**DATA EXCERPTS:**
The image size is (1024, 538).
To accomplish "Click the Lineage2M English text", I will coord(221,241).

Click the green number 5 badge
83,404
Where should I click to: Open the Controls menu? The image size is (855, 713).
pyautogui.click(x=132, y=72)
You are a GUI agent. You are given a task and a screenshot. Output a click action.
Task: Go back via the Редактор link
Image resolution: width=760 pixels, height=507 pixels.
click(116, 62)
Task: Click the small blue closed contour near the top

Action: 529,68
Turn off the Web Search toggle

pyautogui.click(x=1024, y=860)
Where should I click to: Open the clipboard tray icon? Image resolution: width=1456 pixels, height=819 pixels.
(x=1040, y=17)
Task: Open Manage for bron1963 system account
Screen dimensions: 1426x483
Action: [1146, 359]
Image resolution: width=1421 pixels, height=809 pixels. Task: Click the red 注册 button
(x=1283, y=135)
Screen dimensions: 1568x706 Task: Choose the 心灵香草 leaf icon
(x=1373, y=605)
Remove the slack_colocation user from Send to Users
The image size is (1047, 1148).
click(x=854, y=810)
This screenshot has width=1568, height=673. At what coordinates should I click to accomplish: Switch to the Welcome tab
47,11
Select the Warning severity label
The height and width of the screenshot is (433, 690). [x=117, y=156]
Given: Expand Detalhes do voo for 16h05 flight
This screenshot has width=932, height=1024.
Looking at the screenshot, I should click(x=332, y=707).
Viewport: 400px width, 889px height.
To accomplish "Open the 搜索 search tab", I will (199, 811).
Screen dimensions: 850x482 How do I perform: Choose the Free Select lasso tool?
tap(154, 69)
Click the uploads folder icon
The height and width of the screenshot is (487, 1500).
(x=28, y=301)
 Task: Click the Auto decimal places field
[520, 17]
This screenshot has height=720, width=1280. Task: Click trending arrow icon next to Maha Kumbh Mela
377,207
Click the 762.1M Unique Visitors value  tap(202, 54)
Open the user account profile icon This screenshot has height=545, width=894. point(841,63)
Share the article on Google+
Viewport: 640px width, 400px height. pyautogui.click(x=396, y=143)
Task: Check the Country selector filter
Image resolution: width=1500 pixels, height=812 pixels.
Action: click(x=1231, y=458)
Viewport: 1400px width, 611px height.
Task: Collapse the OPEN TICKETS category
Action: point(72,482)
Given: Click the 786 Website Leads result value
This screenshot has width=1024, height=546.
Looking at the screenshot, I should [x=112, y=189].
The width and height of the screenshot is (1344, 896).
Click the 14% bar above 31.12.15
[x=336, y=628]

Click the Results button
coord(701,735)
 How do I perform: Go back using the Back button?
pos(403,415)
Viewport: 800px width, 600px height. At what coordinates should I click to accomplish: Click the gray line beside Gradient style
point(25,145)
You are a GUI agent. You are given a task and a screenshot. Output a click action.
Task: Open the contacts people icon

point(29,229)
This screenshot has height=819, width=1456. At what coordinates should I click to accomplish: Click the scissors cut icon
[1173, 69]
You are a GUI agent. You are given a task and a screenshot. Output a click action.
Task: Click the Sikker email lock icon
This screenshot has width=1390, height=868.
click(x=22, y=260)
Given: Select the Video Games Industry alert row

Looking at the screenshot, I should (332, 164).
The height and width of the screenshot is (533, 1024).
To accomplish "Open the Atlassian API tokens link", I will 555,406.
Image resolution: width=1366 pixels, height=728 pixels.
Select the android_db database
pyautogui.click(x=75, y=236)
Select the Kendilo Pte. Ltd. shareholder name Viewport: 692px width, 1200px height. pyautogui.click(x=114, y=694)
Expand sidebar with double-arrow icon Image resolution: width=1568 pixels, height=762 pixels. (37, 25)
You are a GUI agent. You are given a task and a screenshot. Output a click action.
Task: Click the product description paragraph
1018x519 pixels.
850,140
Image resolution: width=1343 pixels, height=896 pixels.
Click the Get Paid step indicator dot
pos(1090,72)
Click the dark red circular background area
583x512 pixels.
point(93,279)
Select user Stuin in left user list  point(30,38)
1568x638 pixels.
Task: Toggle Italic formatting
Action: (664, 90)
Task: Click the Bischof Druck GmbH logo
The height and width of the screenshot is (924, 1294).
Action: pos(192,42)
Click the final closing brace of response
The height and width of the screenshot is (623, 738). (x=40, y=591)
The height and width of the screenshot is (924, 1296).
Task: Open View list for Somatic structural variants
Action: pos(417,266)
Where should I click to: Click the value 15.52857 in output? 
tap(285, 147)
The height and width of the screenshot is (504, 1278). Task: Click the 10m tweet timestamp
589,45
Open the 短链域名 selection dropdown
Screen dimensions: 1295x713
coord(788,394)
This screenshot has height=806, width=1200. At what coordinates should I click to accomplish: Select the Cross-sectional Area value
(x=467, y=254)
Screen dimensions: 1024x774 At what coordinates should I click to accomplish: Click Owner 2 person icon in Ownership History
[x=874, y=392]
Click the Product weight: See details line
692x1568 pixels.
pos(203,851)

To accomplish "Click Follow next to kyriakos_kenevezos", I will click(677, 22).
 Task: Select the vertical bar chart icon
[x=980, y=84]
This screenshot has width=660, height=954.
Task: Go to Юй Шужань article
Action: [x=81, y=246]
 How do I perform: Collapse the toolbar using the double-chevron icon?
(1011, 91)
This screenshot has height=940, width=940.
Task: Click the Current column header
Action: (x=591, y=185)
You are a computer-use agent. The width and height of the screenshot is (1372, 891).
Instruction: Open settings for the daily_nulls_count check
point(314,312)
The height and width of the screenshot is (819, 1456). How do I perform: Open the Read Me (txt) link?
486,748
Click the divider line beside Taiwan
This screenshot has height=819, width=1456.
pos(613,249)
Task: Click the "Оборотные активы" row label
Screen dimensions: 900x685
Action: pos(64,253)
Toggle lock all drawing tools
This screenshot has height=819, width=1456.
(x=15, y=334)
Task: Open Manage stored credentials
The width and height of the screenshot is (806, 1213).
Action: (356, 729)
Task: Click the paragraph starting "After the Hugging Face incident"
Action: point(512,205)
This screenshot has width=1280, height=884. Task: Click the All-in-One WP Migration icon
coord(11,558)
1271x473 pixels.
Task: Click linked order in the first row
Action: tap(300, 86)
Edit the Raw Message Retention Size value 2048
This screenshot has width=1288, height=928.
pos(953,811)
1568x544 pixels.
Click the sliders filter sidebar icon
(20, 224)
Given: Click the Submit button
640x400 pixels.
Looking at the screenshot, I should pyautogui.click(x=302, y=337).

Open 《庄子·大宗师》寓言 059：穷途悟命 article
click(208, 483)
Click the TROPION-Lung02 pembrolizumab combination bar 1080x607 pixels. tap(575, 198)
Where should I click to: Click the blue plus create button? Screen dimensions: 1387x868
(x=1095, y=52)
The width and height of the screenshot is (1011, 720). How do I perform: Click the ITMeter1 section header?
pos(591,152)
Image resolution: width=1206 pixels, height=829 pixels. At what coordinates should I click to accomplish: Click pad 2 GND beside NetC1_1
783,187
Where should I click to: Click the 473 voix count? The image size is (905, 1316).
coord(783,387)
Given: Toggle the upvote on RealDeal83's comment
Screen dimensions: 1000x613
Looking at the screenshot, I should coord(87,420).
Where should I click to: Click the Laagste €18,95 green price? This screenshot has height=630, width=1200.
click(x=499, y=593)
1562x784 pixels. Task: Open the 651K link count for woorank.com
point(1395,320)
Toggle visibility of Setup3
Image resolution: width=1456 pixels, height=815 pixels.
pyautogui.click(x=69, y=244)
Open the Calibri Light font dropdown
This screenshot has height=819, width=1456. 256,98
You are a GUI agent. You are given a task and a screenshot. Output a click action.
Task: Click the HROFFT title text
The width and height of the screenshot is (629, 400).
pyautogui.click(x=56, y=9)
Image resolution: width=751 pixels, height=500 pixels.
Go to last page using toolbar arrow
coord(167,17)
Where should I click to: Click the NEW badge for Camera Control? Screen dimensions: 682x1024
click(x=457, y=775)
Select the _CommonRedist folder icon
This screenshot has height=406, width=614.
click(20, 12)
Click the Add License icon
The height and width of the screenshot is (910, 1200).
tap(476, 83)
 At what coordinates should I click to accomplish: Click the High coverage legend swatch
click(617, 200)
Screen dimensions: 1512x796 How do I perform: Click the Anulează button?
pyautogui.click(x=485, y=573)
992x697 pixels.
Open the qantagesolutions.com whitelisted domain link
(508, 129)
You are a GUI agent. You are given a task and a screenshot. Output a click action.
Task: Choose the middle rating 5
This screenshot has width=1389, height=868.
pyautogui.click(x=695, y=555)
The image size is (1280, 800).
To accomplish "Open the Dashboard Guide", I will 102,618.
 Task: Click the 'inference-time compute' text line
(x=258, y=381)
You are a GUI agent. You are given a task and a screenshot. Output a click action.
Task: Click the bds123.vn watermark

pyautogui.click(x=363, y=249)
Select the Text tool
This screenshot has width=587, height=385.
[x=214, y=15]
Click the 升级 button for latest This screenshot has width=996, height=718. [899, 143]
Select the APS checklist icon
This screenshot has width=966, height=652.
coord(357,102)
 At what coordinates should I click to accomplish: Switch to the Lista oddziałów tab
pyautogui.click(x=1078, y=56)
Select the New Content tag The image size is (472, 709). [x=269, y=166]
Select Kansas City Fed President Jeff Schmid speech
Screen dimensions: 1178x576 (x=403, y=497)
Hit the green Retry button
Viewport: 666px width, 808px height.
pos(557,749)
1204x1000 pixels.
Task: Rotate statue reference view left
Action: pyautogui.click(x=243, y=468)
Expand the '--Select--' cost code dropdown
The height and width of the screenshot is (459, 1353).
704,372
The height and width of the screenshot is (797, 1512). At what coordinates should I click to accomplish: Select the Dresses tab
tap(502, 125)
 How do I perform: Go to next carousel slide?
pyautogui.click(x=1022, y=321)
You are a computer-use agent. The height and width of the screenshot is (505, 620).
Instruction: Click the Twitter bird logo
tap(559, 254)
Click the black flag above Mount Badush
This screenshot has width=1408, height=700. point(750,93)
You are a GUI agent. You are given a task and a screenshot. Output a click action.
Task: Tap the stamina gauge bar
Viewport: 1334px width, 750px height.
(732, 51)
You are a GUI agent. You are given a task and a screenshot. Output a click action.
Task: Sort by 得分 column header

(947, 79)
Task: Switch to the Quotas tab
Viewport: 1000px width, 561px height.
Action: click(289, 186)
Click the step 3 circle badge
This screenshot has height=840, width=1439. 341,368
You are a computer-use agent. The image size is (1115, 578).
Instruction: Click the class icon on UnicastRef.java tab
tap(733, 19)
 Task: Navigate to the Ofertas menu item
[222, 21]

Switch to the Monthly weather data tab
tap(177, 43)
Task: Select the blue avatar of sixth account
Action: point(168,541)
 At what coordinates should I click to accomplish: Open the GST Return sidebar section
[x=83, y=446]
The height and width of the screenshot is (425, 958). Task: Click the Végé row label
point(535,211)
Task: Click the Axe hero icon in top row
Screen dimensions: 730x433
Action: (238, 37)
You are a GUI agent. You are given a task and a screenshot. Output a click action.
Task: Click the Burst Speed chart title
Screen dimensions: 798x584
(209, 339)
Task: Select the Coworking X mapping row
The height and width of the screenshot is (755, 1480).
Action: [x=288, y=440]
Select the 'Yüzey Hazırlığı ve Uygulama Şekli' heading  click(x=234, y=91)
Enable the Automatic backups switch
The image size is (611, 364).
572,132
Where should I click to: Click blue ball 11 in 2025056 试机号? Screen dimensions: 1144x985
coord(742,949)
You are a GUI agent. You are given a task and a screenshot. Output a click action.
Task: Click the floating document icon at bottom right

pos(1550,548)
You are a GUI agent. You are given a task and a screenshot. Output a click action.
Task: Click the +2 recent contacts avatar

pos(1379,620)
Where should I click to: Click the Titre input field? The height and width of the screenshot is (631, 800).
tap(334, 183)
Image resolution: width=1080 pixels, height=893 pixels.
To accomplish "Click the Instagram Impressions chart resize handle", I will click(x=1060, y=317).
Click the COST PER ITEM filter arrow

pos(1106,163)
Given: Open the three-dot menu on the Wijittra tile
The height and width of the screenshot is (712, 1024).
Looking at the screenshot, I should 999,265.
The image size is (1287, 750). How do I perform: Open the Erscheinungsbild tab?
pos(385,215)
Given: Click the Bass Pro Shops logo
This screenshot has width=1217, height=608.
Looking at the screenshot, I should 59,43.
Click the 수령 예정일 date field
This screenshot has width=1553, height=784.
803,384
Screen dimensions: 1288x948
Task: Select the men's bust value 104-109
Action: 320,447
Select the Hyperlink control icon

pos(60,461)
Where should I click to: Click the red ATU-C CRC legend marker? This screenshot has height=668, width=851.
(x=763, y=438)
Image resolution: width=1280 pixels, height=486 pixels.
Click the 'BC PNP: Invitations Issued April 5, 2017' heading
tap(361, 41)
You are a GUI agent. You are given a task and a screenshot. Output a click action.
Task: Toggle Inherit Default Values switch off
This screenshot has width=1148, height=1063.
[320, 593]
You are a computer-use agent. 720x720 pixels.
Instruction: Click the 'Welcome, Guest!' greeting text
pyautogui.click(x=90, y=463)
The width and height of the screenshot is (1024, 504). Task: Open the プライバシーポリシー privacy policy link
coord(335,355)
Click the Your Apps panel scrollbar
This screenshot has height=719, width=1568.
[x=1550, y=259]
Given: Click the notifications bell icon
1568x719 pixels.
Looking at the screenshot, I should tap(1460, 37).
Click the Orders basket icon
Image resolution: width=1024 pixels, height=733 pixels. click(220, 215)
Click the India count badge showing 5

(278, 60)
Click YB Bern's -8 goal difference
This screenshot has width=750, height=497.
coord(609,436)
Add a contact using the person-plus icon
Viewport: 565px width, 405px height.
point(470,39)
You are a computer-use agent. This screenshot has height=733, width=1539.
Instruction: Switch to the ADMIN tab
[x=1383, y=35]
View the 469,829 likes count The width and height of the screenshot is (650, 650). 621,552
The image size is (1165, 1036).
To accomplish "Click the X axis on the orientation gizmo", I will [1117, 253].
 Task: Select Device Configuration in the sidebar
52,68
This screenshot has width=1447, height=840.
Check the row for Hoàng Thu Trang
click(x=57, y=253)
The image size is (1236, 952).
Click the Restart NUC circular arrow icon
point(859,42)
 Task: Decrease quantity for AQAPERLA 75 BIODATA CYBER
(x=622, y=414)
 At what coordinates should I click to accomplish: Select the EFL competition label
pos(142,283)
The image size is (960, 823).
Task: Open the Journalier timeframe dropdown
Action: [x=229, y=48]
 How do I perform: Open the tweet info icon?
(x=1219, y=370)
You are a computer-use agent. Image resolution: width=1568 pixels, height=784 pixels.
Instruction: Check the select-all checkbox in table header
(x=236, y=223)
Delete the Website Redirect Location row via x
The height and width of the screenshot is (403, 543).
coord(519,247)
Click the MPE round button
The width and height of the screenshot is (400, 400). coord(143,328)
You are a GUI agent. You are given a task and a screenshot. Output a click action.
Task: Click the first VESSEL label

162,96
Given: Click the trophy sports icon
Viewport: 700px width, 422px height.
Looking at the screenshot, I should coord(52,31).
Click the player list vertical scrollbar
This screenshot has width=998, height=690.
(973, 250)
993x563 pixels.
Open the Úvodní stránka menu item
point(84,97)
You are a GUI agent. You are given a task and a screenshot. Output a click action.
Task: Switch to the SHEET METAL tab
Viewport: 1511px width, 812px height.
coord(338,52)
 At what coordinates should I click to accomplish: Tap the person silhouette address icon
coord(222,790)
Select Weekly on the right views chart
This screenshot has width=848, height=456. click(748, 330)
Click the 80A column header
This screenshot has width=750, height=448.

**SHORT EXERCISE:**
Copy the part of the records that opens with the line containing "The image size is (1287, 750)." and closes with the line containing "Looking at the screenshot, I should 59,43.", including both of those lines.

**RESULT:**
The image size is (1287, 750). How do I perform: Open the Erscheinungsbild tab?
pos(385,215)
Given: Click the Bass Pro Shops logo
This screenshot has width=1217, height=608.
Looking at the screenshot, I should 59,43.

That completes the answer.